If a data owner creates a data source and applies the PII.SSN tag to a column, both of these global masking policies will apply to the column with that tag. Instead of having a conflict, the policy containing a deeper tag in the hierarchy will apply.

In this example, data policy 2 will be applied to the data source because PII.SSN is deeper and thus considered more specific than PII. If data owners wanted to use data policy 1 on the data source instead, they would need to disable data policy 2.

Should two or more masking policies target the same column and have the same hierarchy depth, the policy that was authored first will win out. This is a conservative approach that avoids the original policy being changed unexpectedly.

Row-level policy conflicts

Similar to masking policies, it is possible for two or more row-level policies to target the same table. When this occurs, all row-level policies will be applied and AND'ed together, meaning the user will need to meet all in some capacity to see any rows in the table at all.

To OR separate row-level policies together, build them into a single Immuta policy together with an OR.

Masking policy intelligent fallbacks

When masking columns, the type of the column matters. For example, it is not possible to hash a numeric column, because the hash would render the number as a string.

Many data platforms make the user account for this by building separate data policies for every column type that could exist now or in the future, which is quite onerous.

Instead, Immuta has intelligent fallbacks.
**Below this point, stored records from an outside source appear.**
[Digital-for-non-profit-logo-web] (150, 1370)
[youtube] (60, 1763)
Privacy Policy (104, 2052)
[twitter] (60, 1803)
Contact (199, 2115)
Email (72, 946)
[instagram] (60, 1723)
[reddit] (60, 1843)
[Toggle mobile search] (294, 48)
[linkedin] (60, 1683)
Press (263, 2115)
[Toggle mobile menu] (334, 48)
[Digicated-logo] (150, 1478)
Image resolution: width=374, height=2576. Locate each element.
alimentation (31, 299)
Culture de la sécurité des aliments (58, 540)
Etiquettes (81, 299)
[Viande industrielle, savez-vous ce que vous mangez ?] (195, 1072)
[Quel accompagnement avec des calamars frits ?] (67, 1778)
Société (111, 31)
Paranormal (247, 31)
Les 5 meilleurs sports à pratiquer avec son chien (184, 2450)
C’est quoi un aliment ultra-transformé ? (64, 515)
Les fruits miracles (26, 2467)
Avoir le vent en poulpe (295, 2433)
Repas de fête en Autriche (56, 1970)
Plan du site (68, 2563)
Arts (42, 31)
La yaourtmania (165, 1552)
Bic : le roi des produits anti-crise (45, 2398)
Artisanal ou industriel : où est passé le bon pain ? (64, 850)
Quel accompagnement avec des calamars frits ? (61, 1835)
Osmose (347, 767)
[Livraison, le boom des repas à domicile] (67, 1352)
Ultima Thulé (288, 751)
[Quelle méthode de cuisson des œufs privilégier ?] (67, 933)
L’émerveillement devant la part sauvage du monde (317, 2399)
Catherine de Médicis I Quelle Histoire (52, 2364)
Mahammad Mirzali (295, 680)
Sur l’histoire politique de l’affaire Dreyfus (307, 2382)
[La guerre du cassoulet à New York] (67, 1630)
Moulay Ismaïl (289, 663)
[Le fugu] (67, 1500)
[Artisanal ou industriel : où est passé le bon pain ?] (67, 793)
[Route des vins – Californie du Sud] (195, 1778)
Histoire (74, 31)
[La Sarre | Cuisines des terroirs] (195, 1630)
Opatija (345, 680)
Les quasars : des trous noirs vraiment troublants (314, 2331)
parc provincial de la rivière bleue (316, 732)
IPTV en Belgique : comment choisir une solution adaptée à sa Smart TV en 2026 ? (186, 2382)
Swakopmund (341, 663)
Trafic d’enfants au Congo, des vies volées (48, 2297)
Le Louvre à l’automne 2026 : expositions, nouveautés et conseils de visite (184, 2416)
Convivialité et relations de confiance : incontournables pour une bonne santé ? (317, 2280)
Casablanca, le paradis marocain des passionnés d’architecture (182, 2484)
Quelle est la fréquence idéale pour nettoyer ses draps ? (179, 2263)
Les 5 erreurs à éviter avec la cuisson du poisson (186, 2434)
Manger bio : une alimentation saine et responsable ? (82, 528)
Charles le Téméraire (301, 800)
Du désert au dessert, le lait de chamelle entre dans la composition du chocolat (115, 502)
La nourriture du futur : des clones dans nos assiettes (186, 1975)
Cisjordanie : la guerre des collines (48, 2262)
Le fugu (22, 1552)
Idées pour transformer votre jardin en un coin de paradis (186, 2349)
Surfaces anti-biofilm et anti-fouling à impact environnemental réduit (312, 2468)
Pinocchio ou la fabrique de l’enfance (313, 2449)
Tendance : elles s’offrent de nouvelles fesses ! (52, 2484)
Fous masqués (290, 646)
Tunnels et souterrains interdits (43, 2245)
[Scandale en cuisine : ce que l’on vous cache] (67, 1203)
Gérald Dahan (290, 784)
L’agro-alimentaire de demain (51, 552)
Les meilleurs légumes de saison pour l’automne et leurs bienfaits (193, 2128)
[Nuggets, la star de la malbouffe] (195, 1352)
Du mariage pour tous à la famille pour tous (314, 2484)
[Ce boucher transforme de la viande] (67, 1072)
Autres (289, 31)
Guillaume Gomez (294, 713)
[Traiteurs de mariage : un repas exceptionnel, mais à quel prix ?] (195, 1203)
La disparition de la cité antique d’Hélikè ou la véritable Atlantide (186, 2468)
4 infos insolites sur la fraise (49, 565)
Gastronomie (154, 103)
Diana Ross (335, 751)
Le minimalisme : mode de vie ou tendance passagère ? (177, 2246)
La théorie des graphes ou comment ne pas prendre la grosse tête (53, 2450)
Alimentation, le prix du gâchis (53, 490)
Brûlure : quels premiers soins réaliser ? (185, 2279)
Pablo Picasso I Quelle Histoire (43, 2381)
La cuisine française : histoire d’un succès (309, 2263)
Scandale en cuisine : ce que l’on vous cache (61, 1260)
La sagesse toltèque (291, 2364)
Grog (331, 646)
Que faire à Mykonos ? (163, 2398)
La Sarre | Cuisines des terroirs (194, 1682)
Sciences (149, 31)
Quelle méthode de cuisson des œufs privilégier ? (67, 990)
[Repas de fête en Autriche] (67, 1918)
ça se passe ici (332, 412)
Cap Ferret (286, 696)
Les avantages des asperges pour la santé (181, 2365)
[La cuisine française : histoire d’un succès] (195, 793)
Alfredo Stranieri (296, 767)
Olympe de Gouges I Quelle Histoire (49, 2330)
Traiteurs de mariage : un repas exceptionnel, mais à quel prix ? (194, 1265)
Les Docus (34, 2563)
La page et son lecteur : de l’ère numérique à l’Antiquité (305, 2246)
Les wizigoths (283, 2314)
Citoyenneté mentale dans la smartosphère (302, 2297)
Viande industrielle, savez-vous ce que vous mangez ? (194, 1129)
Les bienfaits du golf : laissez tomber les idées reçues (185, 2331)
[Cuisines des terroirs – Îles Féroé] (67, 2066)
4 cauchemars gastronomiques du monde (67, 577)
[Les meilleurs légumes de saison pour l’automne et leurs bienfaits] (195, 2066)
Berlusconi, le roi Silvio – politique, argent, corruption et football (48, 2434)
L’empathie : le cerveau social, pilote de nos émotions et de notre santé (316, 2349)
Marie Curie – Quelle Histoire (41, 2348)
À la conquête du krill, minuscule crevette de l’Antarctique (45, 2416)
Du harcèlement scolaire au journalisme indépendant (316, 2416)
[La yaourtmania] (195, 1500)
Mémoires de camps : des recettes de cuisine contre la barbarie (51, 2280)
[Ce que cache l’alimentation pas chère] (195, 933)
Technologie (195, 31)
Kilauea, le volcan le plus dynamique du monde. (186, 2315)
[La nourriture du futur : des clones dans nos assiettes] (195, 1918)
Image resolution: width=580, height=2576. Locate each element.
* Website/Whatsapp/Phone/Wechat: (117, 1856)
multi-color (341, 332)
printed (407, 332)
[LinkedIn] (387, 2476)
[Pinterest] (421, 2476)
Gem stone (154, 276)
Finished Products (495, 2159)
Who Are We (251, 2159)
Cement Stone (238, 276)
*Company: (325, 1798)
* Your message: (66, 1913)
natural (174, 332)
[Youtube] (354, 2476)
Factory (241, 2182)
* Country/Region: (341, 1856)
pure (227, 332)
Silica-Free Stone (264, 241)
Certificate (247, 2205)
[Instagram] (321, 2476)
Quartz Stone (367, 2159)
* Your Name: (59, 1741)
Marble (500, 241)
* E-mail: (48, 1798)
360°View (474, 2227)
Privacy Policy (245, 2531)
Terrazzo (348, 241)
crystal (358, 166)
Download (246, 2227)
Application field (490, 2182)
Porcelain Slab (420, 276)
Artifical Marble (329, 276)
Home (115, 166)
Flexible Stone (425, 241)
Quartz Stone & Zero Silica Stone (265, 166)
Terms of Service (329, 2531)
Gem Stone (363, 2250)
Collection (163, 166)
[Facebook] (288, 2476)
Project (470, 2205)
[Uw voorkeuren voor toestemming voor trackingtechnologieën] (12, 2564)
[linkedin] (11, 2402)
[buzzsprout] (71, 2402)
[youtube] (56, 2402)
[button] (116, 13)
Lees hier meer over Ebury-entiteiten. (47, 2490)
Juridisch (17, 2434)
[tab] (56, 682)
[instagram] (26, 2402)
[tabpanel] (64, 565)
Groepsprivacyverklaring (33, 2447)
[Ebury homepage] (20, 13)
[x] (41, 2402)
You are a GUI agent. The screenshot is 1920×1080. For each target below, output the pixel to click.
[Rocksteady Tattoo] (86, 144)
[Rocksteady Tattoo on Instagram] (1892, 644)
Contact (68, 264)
An intelligent fallback occurs when a masking type targets a column type that is incompatible with the masking type. In this case, Immuta will fall back to the most appropriate masking type which retains the level of privacy or better required by the previous type.

For example, if a hashing masking type hits a numeric type, it would intelligently fallback to nulling the column instead, since nulls are allowed in numeric types.

Lockout policies

Sometimes a global data policy will target a table and the policy cannot be applied as written. This can happen for several reasons, but the most common is that the row-level policy logic is not relevant to the table in question.

For example, with the following policy

@attributeValuesContains('Attribute Name', 'SOME_COLUMN')

If SOME_COLUMN does not exist in the table, the row-level policy will not work (this is why it is always recommended to use the @columnTagged('tag name') function instead of hard coding column names).

In the case where an error such as this occurs with a global data policy, the lockout policy will kick in. The lockout policy is a row-level policy that blocks any rows from returning for any users. This may seem extreme, but since Immuta does not know how to apply the policy, the lockout policy avoids data leaks until the policy is edited to work correctly.